In multiobjective optimization, the Pareto non-dominated front yields solutions that have intrinsic quality – they are maximal with respect to the partial ordering of the objectives. If the optimization problem is convex, then scalarization can find the non-dominated front. If the optimization problem is not convex, then the non-dominated front can contain solutions that scalarization is unable to find.

As a consumer, this idea extends to any purchase where we have quantifiable measures of quality that we want to optimize. For instance, when buying a hard drive \(x\) could be storage capacity and \(y\) could be price.

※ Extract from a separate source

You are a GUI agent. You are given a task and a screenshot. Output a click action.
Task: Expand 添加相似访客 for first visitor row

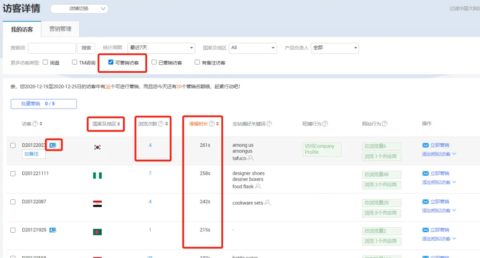point(439,154)
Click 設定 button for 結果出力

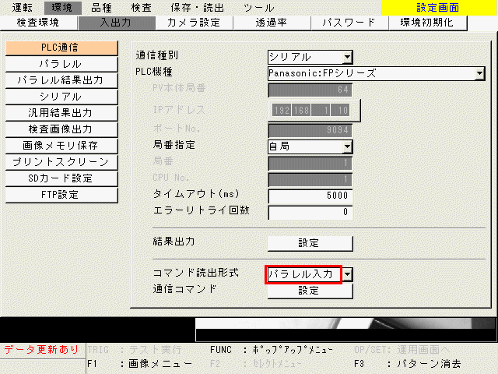(310, 242)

Computing the non-dominated front is especially useful for a consumer with little domain knowledge.

The most outstanding use-case might be when there are many attributes, e.g. price per month, square meters, distance from city center, overall standard, etc. Combining Pareto ranks with a subjective quality evaluation is a great way to pick the best apartments – or at the very least avoid making a stupid choice.

Notes and references

  • My Python package paretoset implements these algorithms.
  • Computing the Pareto non-dominated front efficiently is a non-trivial problem. With \(n\) data points, an \(\mathcal{O}(n^2)\) algorithm is easy to produce: loop over each data point, then check if any other data point dominates it. Various algorithms and approximation schemes have been devised for the general problem.
  • There are several possible ways to define Pareto ranks. For instance, we can define the rank of a solution as the number of other solutions that it dominates. This is shown on the apartments data set below.